If you look at these characteristics you see that short term thinking, exponential growth and the devaluation of social capital is at the core of how capital and our monetary system works. It is nothing you can fix just by “better investing” or by investing “more impactful”. The disastrous impact of our monetary and financial system to what is financed and its impact to society and nature is happening by design.
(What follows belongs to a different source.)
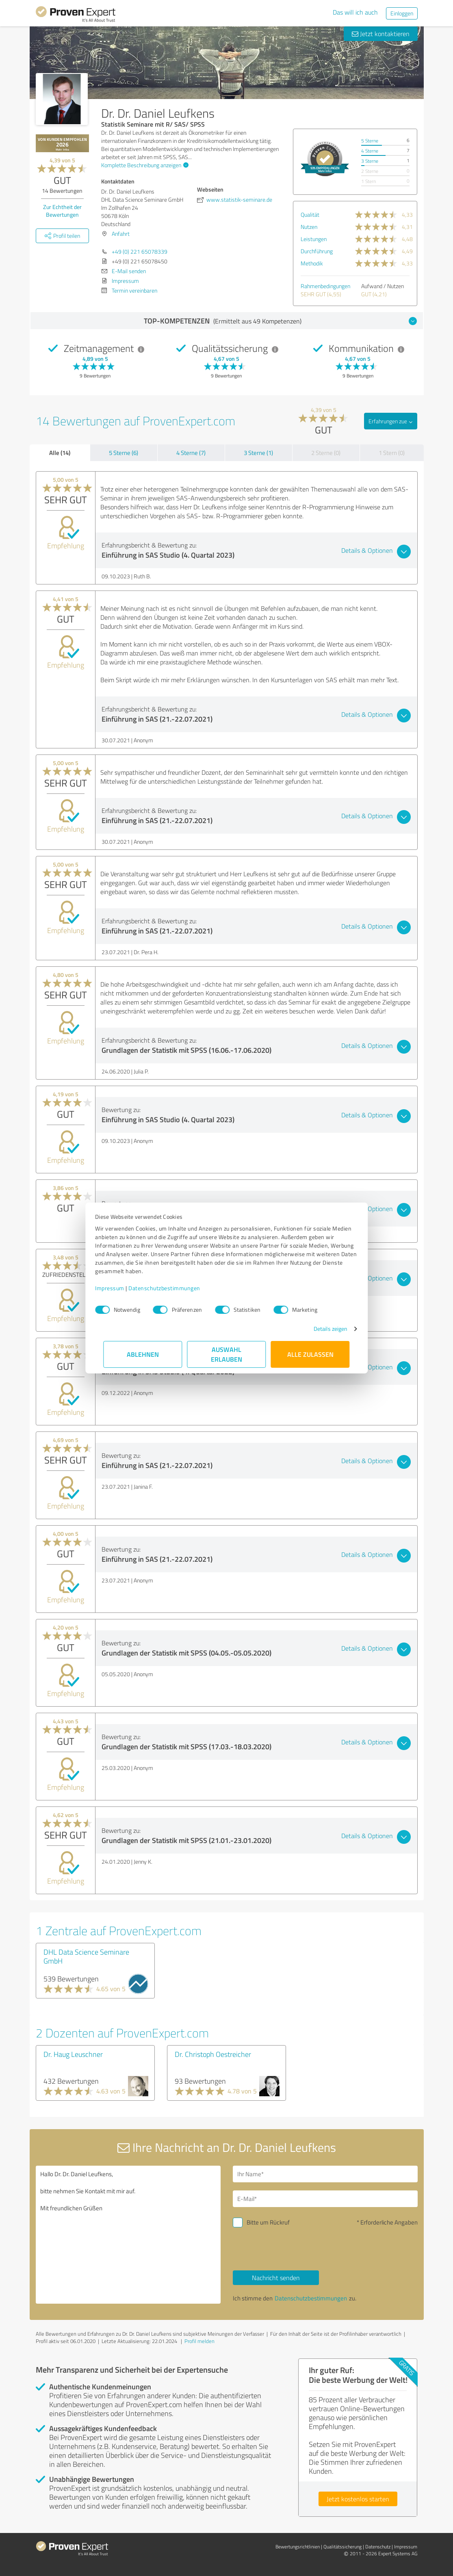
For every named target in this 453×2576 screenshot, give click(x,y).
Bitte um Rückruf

The unsustainable monetary system

By looking at the “code of capital” we can also see why the Sustainable Development Goals will fail like we do it with our climate goals. None of the 17 goals deals with changes of our monetary and financial system which is at the core of all the other goals.

·        How can you go for gender equality if our economical system goes straight for competition and the devaluation of social capital?

·        What kind of decent work and economic growth do you expect if we run on obsessive, exponential growth by compound interests dynamics favoring massive scaling?

·        What kind of quality do you expect in education if it is more and more seen as an economical resource for global competition?

·        How will you reduce inequalities if the concentration of wealth is rising higher and higher

At the core of our problems with technology and with our global sustainability challenges lays or monetary and financial system. This is where we should put all our efforts into to create a change. It will challenge existing power structures. It will challenge the wealth defense industry. It will challenging our thinking and power of imagination.

Maybe it is already too late. Maybe it is even impossible, like trying to get the milk out of the coffee again. But as long as we do not go this deep, as long as we do not try to go for a very deep understanding of the causes of our global problems we will continue to work on the symptoms. We will complain over data grabbing, we will complain over the dangers of artificial intelligence, we will complain over the 1% creating the daily world the other 99% have to live in.